PROBLEM TO SOLVE
Reproduce the entries beneath exactly, without their images.

....

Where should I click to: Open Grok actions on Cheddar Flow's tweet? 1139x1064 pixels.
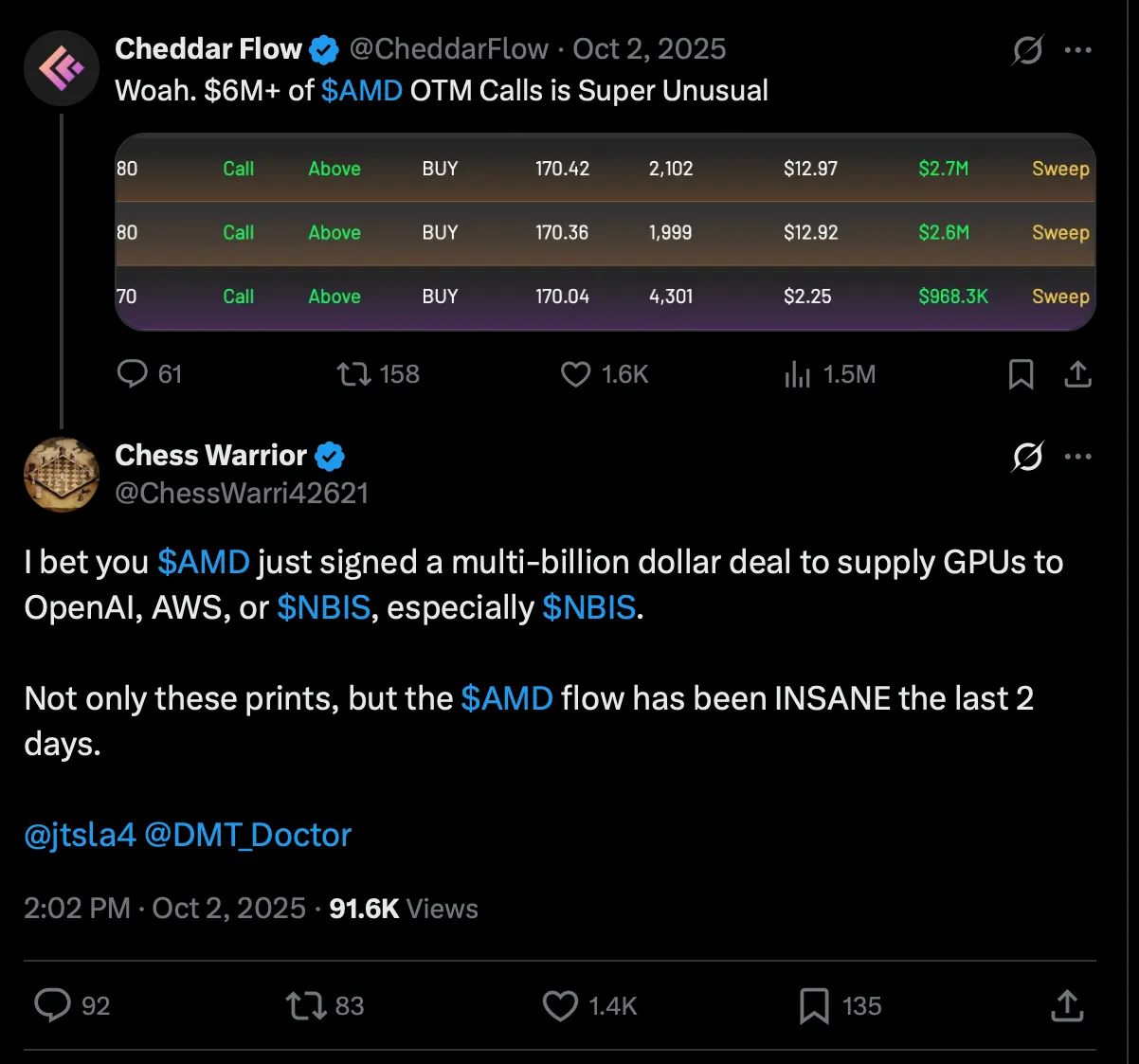pos(1027,50)
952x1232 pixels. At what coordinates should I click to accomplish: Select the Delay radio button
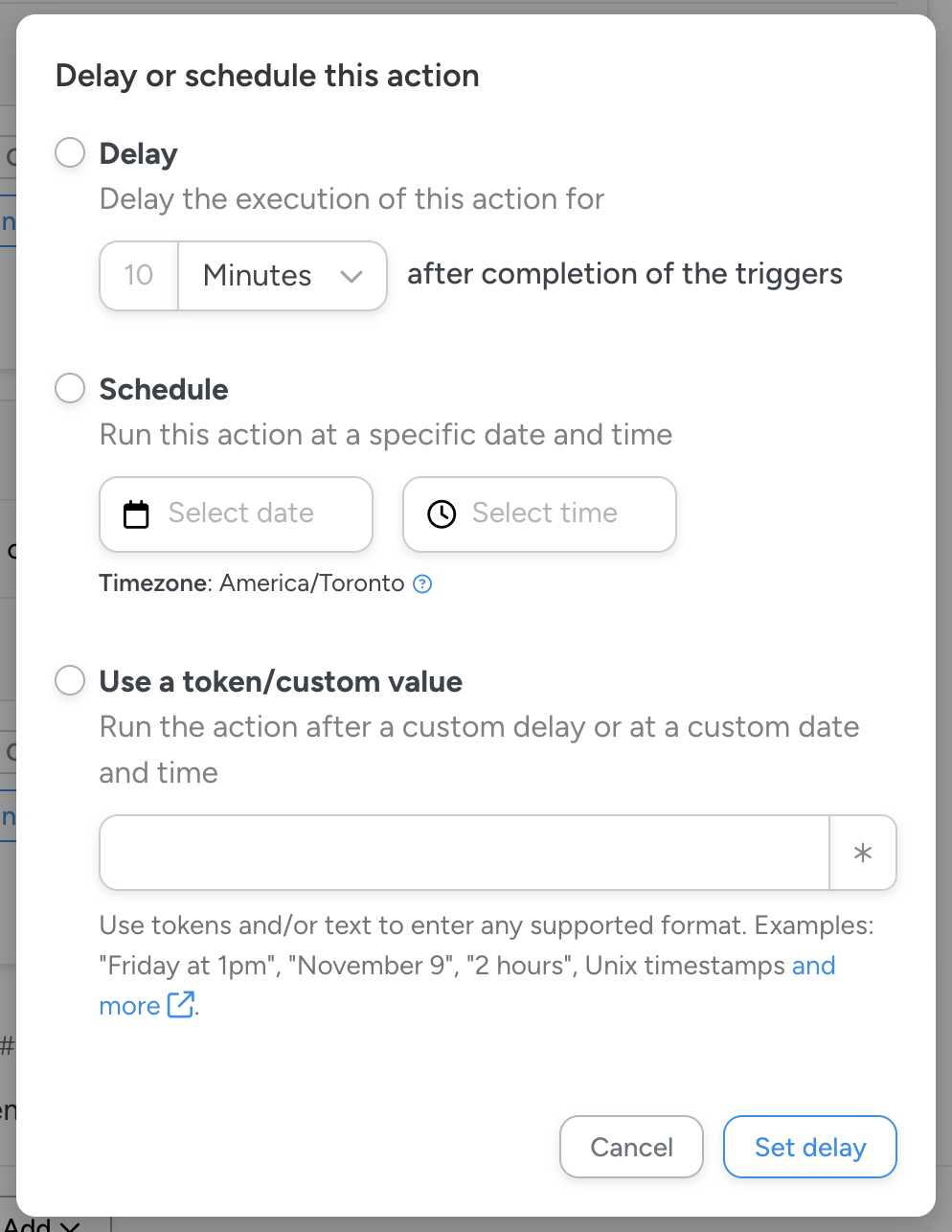pyautogui.click(x=70, y=152)
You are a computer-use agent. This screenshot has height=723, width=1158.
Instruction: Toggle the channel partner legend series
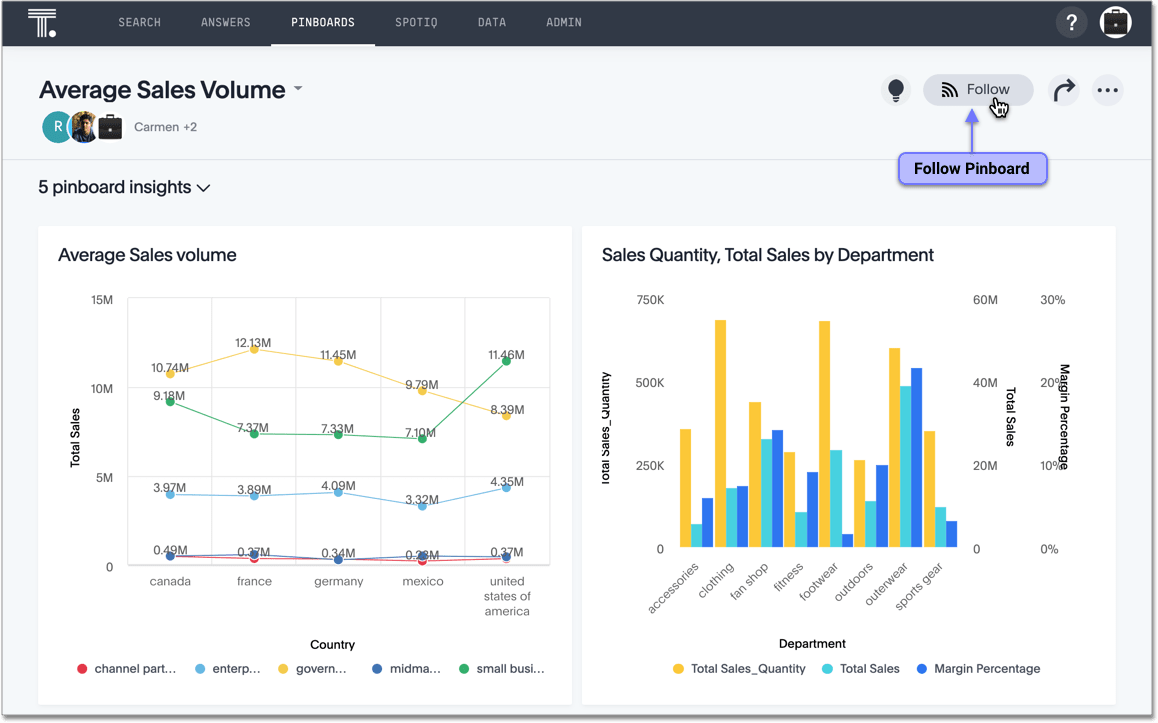pos(128,669)
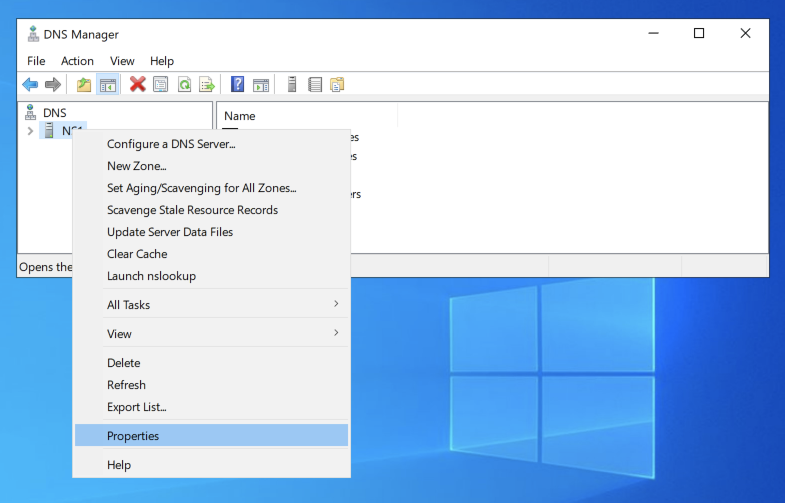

....

WRITTEN ANSWER
Where should I click to: Open Grok actions on Cheddar Flow's tweet? 1139x1064 pixels.
pos(1027,50)
952x1232 pixels. At what coordinates should I click to accomplish: Select the Delay radio button
pyautogui.click(x=70, y=152)
You are a computer-use agent. This screenshot has height=723, width=1158.
Instruction: Toggle the channel partner legend series
pos(128,669)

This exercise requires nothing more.